To do —
Nothing but the lines from the one containing "Given: Place cursor on the empty line 41" through the end of the entries below should be set down, each exactly as written.

Data supplied —
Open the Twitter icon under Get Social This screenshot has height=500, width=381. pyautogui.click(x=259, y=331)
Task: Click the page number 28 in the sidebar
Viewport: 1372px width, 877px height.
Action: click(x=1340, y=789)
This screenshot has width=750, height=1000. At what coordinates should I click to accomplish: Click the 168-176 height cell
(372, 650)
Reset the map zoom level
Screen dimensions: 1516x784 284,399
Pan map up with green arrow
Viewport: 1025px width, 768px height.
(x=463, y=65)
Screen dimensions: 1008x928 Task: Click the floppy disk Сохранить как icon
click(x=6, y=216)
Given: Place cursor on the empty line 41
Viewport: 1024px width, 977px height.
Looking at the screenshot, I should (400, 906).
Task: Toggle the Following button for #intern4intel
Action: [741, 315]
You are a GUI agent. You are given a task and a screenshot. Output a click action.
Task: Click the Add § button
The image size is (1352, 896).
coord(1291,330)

Output for this exercise —
Given: Place cursor on the empty line 41
Viewport: 1024px width, 977px height.
Looking at the screenshot, I should (400, 906).
Task: Toggle the Following button for #intern4intel
Action: [741, 315]
You are a GUI agent. You are given a task and a screenshot. Output a click action.
Task: Click the Add § button
The image size is (1352, 896).
coord(1291,330)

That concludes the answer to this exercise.